RIP, Arthur

So I was going through missing persons Facebook groups this afternoon and to my shock spotted an old poster for a guy I used to know. He went missing in 2018.

We had “met” online in the late 1990s, when we connected randomly on AOL Instant Messenger, a chat program. I met a lot of people on there, including some I’m still friends with today. Both of us were in our teens, him a few years older than me. We were never super close but did talk regularly on AOL Instant Messenger for years. He was a good guy.

Over the years we drifted out of touch, talking less and less often. I think we last spoke sometime around 2006 or so. He seemed pretty content with his life the last time we spoke.

I had had no idea he had gone missing. He’s not missing anymore though. I looked him up and discovered he had only been missing for three months before they found his body. Suicide.

I felt pretty sad about it, though over a decade had passed since we had talked last and I don’t know what he was dealing with when he took his life. I really wish it hadn’t come to this.

MP of the week: Byron Davis

This week’s feature missing person is Byron Lee Davis, a mentally disabled 53-year-old man who went missing from Kansas City, Missouri on May 18, 1993. If still alive today, he’d be eighty years old.

I wish more information was available about his mental disability; there is a big difference between, say, someone who functions at the level of a toddler, and one who functions at the level of a twelve-year-old. Davis appears, anyway, to have been able to wander around his neighborhood alone. Unfortunately some people living in the area took advantage of him and he was sometimes the target of cruel jokes.

Foul play is suspected in his disappearance. It seems likely that one of those nasty neighbors did something to him, perhaps in a robbery attempt or in a “joke” gone horribly wrong.

Wondering if they’re still missing

I was going through an archived 1972 issue of the Philadelphia Daily News that has an article about missing persons cold cases in the city. Almost all of them are people I have never heard of and I inevitably wonder if they are still missing.

Beverly Sharpman is still missing, as is Dorothy Forstein (though she’s not on Charley). Lydia Zayas had been missing for five years by the time the article ran. Minnie Seeds had been missing for seventeen years, William Molan for six years, and Domenick Caruso for ten years, and I have no idea whether any of them have been found.

1972philly

1972philly2

1972philly3

 

This is kind of horrifying to me

I read many of articles from different publications about the drowning deaths of brothers Ayden Leroy Cecil and Anthony Joseph Tullius, and I really can’t understand why their parents were charged with anything.

When I saw the headlines that said things like “Toddlers drowned while parents slept”, I thought perhaps maybe the parents were passed out under the influence of alcohol or drugs, or didn’t begin to look for the kids for hours, or something like that.

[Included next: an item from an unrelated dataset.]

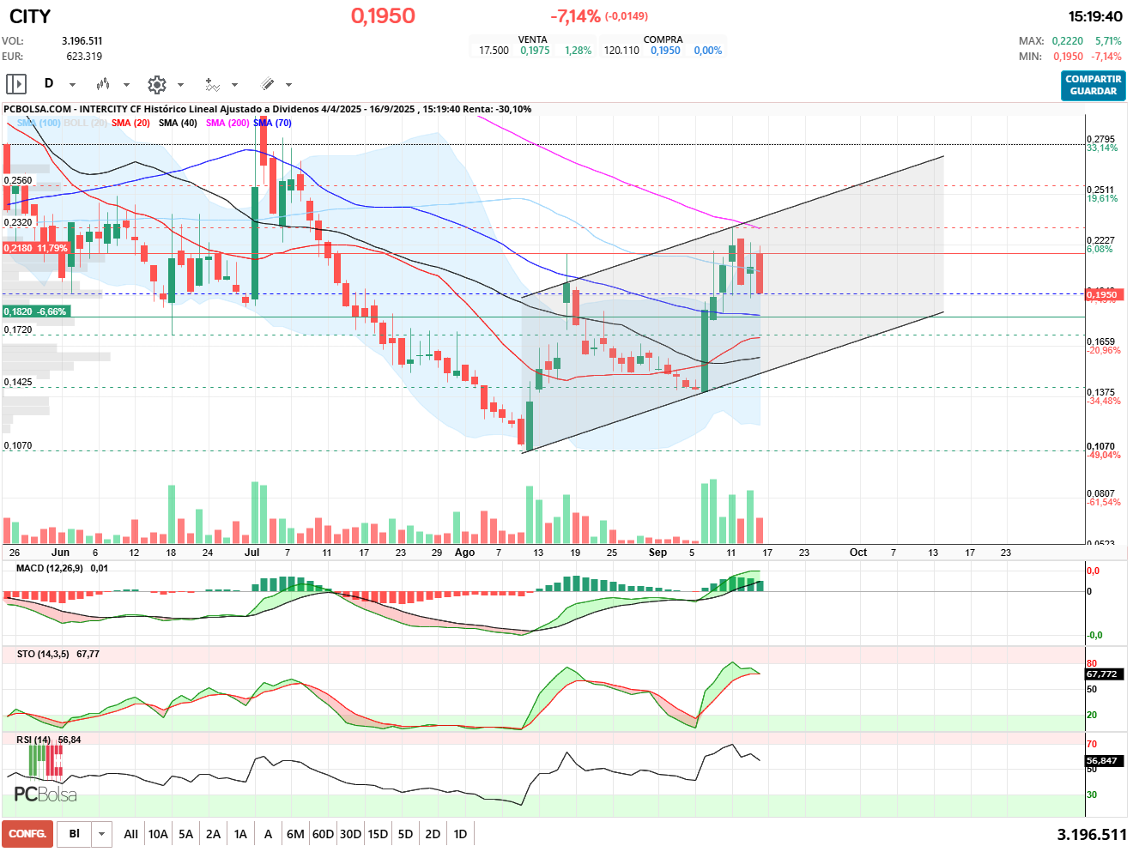Open the drawing tools dropdown arrow
The height and width of the screenshot is (852, 1139).
point(288,85)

I mean, there HAD to be more to the story, right?

I can only go by what’s been reported and I can’t find any more to the story.

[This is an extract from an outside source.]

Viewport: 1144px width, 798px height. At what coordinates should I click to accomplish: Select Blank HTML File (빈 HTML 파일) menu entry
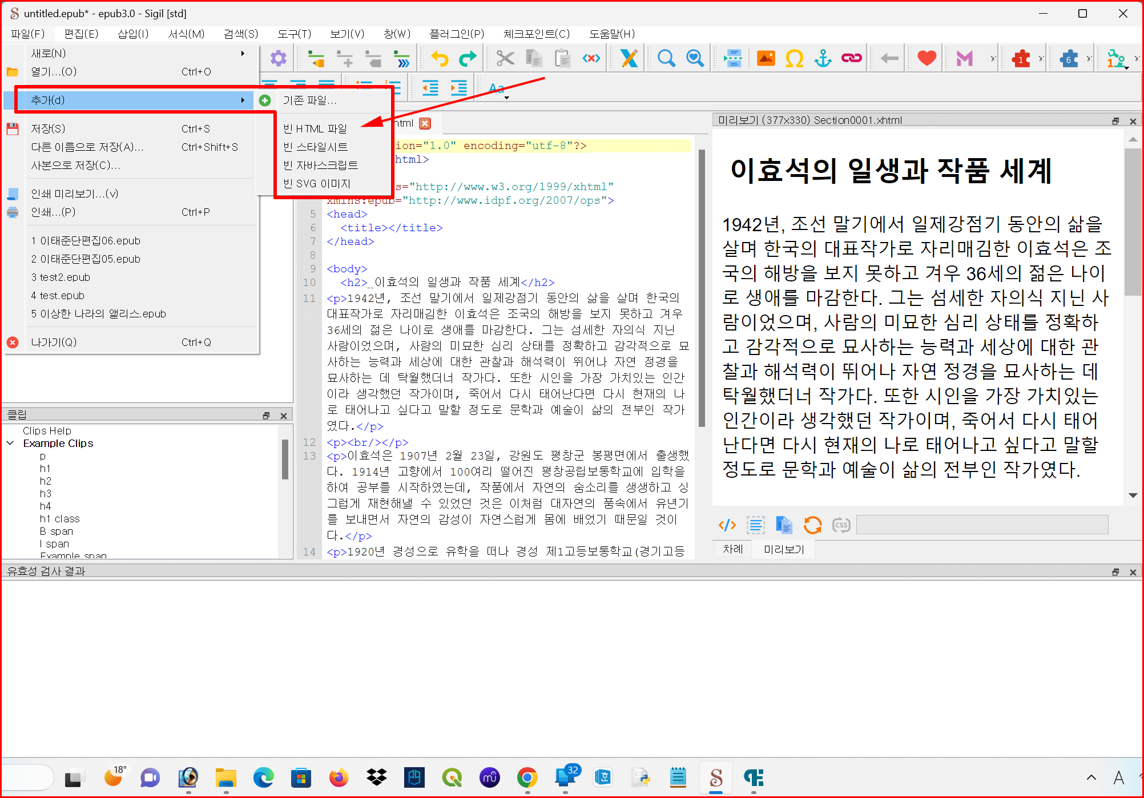pos(315,128)
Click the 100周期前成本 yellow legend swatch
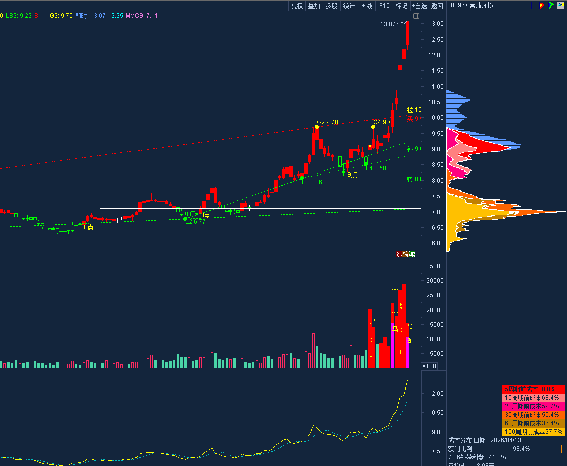Screen dimensions: 567x466 533,431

On that tragic night they set up camp at a designated campsite near the river, and everyone went to bed. Dad zipped the tent and tightened the top zipper. Mom took one Xanax before bed, as her prescription said she should. Dad was exhausted after a long week of work. They went to sleep. And sometime during the night the boys unzipped the bottom zipper of the tent (which Dad had forgotten to tighten) and wandered into the river.

This is all terrible and I’m sure any parent in that situation would be full of what-ifs and should-haves and blaming themselves for a very long time, if not the rest of their days on earth, but I don’t see how this rises to the level of a crime.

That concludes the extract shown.